[Passage provided]:
┌────────

Here comes finally song number 11: "Nantes" that I already analyzed; a 100% Barbara's song.
Songs 12 to 22 are borrowed from the repertoires of two other famous singers that I have in audio cassettes: Jacques Brel (a French Belgian singer 1929-1978) and Georges Brassens (1921-1981). These songs are:
No. 12: Litanies pour un retour (Brel). Litanies for a return. Not the best in Brel's repertoire
No. 13 : Les Flamandes (Brel). Song about Flemish women. Not the best either.
No. 14: Je ne sais pas (Brel). A man says that he doesn't know a certain number of things and keeps repeating "But I know that I still love you". A very sentimental song.
No. 15 : Ne me quitte pas (Brel). A famous song from 1959, considered as Brel's masterpiece (for me, it would rather be "Le Plat Pays" or "Une Ile") and that the author himself didn't like because it symbolizes "l'amour lâche": coward love! In here, a man begs a woman not to leave him and let him become the shadow of her dog, instead of calling a taxi and saying "bon voyage ma chérie..." Brel was right. How can a person go so low? You love me, I love you; you don't love me, "bon voyage!"
No. 16 : Il nous faut regarder (Brel) is a very poetic song : "Beyond the dirtiness spreading out in front of us [...] farther than frontiers which are barbed wires, we must look at the faithful friend, the sun of tomorrow, the flight of a swallow, the ship that returns" etc. etc.
No. 17 : La marche nuptiale (Brassens). The narrator has seen many marriages but he will never forget the day when his father married his mother after a very long engagement. This is typical of Brassens' repertoire because he loved to shock "les bourgeois" and established values, still well alive in France in the 1950s. Let's be aware of the huge evolution of western societies. If more than 30 percent of children are born today from non married parents in France and in the US, remember that until the end of the 1960s it was a big tragedy for a woman to have a child without being married (and in some countries, it will cost her life even today!) Just remember the problems that Fantine had to face because of Cosette in Victor Hugo's "Les Misérables" (1862)
No. 18 : Pauvre Martin (Brassens). Martin is a miserable peasant who works hard from dawn to dusk and digs his own grave at the end.

└────────

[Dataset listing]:
┌────────

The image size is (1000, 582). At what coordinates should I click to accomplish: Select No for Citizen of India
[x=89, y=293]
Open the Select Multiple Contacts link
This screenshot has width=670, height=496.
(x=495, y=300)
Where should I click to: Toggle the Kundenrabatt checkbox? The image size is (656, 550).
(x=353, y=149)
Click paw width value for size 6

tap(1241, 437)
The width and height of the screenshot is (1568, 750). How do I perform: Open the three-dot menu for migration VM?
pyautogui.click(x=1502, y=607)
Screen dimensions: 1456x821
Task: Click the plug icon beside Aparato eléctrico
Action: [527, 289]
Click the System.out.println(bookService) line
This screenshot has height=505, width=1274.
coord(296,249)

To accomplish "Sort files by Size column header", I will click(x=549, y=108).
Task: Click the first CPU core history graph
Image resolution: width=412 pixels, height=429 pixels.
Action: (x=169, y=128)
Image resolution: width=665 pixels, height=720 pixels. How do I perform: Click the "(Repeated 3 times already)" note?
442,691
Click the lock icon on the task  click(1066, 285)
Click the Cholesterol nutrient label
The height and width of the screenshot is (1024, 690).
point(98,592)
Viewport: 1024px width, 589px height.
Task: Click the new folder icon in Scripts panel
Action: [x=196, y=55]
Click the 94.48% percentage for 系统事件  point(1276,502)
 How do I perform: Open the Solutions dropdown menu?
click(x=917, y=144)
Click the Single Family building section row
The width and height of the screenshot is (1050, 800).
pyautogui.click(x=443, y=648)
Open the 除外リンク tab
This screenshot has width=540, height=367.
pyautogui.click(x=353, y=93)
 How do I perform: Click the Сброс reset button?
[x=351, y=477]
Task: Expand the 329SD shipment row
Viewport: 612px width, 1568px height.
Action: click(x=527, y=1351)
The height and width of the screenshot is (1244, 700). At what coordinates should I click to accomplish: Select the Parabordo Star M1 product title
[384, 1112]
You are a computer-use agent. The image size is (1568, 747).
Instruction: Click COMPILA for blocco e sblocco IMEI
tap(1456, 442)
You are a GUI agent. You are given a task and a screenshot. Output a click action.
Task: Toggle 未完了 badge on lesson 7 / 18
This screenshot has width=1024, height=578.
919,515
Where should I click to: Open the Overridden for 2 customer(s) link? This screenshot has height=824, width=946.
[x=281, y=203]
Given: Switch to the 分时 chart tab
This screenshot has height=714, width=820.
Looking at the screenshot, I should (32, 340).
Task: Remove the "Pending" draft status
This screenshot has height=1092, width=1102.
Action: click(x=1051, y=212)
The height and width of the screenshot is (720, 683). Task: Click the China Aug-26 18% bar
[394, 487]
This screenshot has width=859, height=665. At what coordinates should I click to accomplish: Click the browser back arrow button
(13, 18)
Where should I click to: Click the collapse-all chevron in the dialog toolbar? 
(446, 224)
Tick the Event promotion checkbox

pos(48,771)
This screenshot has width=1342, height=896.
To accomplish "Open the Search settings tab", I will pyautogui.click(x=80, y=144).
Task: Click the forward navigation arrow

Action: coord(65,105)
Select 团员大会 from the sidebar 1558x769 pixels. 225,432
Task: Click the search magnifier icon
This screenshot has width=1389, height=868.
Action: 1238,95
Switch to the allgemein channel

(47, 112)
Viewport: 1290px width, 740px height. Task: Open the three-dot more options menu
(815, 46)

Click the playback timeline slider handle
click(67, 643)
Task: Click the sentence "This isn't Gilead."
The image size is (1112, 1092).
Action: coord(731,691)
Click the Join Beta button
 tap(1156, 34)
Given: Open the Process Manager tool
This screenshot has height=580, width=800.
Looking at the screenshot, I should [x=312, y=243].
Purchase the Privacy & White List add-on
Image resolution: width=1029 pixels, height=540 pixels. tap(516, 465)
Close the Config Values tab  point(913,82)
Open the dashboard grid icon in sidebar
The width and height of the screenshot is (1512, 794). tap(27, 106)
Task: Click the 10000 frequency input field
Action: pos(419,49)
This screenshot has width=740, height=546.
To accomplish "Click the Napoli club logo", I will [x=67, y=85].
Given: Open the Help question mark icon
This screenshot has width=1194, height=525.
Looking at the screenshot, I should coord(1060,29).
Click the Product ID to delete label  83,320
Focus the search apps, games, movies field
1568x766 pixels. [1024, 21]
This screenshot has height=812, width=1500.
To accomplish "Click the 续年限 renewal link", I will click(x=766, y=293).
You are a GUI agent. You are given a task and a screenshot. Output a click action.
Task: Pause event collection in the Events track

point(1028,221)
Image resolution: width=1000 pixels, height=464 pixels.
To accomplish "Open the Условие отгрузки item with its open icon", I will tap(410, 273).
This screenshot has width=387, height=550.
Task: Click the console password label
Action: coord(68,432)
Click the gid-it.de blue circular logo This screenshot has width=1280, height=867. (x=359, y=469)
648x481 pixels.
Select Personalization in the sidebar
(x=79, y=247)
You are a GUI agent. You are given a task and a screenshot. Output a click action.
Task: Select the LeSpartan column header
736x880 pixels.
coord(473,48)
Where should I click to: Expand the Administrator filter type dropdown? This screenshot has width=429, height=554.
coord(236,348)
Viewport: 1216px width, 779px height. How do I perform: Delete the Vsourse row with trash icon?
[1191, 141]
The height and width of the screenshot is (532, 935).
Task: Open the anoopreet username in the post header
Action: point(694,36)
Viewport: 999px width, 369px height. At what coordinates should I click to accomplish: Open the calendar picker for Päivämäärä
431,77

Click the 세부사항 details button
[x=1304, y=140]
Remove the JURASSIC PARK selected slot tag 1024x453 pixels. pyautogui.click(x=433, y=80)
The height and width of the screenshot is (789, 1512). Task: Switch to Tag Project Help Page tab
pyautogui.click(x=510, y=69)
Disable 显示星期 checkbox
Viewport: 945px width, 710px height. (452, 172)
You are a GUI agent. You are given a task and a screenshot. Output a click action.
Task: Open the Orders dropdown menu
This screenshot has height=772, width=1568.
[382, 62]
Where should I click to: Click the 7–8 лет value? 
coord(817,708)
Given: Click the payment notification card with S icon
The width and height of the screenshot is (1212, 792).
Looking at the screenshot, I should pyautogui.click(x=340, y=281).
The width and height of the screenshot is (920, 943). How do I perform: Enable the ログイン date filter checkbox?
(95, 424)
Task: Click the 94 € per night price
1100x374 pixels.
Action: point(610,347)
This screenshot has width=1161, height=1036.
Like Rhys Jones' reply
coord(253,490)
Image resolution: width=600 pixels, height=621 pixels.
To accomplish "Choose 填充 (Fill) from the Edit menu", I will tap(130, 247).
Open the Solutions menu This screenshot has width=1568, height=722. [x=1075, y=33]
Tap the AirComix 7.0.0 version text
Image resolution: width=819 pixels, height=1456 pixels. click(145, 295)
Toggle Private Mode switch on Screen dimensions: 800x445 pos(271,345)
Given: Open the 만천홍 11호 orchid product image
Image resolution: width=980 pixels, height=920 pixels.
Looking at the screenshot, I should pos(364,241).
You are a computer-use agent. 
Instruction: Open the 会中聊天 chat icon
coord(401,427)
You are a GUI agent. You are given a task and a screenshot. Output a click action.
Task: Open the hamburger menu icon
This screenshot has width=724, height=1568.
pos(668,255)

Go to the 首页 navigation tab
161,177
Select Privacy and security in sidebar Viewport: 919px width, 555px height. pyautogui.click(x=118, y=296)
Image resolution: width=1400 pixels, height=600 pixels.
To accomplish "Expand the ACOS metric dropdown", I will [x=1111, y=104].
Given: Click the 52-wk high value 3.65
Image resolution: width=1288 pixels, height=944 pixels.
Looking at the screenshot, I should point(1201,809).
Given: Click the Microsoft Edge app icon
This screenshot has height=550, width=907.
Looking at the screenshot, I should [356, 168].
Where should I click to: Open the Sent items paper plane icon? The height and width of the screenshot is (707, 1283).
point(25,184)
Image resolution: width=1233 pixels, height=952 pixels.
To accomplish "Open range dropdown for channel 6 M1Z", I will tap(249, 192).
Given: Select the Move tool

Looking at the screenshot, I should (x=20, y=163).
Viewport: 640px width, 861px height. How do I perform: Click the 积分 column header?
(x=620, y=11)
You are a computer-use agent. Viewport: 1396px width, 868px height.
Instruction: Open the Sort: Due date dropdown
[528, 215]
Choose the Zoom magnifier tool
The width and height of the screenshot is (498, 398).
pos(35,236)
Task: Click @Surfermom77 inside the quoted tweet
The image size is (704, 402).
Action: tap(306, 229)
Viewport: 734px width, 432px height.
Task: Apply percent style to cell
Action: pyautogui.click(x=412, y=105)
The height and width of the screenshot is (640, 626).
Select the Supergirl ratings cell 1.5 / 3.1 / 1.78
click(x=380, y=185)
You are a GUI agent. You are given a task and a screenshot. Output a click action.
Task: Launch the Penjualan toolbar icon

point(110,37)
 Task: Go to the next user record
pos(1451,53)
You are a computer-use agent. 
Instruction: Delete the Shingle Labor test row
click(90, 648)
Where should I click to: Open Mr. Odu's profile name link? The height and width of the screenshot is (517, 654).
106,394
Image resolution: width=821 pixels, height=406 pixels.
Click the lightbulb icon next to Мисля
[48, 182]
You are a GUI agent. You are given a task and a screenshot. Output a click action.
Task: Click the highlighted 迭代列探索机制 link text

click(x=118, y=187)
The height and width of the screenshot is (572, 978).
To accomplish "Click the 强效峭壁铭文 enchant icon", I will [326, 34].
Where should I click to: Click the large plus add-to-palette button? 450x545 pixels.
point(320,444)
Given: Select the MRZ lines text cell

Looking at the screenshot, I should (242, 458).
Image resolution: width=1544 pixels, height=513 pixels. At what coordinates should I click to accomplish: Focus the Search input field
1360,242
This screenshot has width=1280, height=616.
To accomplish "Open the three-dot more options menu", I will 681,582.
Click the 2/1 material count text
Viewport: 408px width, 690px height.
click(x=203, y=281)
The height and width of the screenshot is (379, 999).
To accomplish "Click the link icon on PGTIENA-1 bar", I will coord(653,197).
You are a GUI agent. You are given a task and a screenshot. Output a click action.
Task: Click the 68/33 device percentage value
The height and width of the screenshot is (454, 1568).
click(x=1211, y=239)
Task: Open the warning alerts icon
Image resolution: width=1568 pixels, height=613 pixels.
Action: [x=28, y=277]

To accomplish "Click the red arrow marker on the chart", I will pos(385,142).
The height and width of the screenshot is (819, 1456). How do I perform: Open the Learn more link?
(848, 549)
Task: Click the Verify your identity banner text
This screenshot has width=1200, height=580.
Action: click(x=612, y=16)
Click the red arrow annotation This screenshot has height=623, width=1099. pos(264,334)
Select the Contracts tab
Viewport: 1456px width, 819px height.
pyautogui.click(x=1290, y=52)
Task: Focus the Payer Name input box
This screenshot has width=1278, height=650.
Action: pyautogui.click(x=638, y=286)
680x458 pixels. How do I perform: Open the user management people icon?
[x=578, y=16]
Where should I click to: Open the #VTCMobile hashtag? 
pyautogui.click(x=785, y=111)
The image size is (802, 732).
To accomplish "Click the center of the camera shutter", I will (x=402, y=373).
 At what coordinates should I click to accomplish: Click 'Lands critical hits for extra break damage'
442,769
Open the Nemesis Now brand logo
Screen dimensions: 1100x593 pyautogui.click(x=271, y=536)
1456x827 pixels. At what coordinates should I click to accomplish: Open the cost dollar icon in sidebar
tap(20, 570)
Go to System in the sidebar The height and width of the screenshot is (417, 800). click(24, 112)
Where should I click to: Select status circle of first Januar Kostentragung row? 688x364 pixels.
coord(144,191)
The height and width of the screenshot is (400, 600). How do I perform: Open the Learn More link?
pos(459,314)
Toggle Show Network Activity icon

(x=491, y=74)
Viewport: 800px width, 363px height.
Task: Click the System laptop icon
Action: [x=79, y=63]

└────────

[Given instruction A]:
According to the passage on French songs, in what year was "Ne me quitte pas" released?
[Given instruction B]:
Copy the lines of the listing verbatim, starting at the line that contains "Where should I click to: Open Mr." and ending at the line that contains "Action: click(x=612, y=16)".

[Final answer A]:
1959

[Final answer B]:
Where should I click to: Open Mr. Odu's profile name link? The height and width of the screenshot is (517, 654).
106,394
Image resolution: width=821 pixels, height=406 pixels.
Click the lightbulb icon next to Мисля
[48, 182]
You are a GUI agent. You are given a task and a screenshot. Output a click action.
Task: Click the highlighted 迭代列探索机制 link text

click(x=118, y=187)
The height and width of the screenshot is (572, 978).
To accomplish "Click the 强效峭壁铭文 enchant icon", I will [326, 34].
Where should I click to: Click the large plus add-to-palette button? 450x545 pixels.
point(320,444)
Given: Select the MRZ lines text cell

Looking at the screenshot, I should (242, 458).
Image resolution: width=1544 pixels, height=513 pixels. At what coordinates should I click to accomplish: Focus the Search input field
1360,242
This screenshot has width=1280, height=616.
To accomplish "Open the three-dot more options menu", I will 681,582.
Click the 2/1 material count text
Viewport: 408px width, 690px height.
click(x=203, y=281)
The height and width of the screenshot is (379, 999).
To accomplish "Click the link icon on PGTIENA-1 bar", I will coord(653,197).
You are a GUI agent. You are given a task and a screenshot. Output a click action.
Task: Click the 68/33 device percentage value
The height and width of the screenshot is (454, 1568).
click(x=1211, y=239)
Task: Open the warning alerts icon
Image resolution: width=1568 pixels, height=613 pixels.
Action: [x=28, y=277]

To accomplish "Click the red arrow marker on the chart", I will pos(385,142).
The height and width of the screenshot is (819, 1456). How do I perform: Open the Learn more link?
(848, 549)
Task: Click the Verify your identity banner text
This screenshot has width=1200, height=580.
Action: click(x=612, y=16)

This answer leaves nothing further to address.